Top of STUDY MATERIAL
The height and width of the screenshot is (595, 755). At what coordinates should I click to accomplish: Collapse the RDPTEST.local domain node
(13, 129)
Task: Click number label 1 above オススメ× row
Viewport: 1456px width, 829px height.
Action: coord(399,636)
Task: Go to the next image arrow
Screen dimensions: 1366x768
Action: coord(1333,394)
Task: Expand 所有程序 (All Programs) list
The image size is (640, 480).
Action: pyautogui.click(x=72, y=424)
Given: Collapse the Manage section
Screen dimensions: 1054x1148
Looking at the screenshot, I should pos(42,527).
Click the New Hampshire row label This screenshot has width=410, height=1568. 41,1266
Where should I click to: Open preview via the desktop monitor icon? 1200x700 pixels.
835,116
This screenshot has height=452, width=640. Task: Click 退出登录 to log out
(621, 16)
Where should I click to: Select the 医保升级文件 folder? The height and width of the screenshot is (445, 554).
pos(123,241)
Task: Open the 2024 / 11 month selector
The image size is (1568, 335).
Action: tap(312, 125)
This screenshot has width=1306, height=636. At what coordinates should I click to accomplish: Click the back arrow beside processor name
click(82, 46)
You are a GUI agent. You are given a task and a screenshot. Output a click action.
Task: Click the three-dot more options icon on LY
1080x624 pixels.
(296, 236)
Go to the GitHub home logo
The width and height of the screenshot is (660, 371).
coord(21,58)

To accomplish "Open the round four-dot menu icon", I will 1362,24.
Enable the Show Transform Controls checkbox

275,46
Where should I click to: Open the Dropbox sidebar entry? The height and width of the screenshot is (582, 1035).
Bottom of STUDY MATERIAL
**TASK DETAILS**.
If a line of the records above contains the word "label", count it; give only the total.

**TASK RESULT**.
2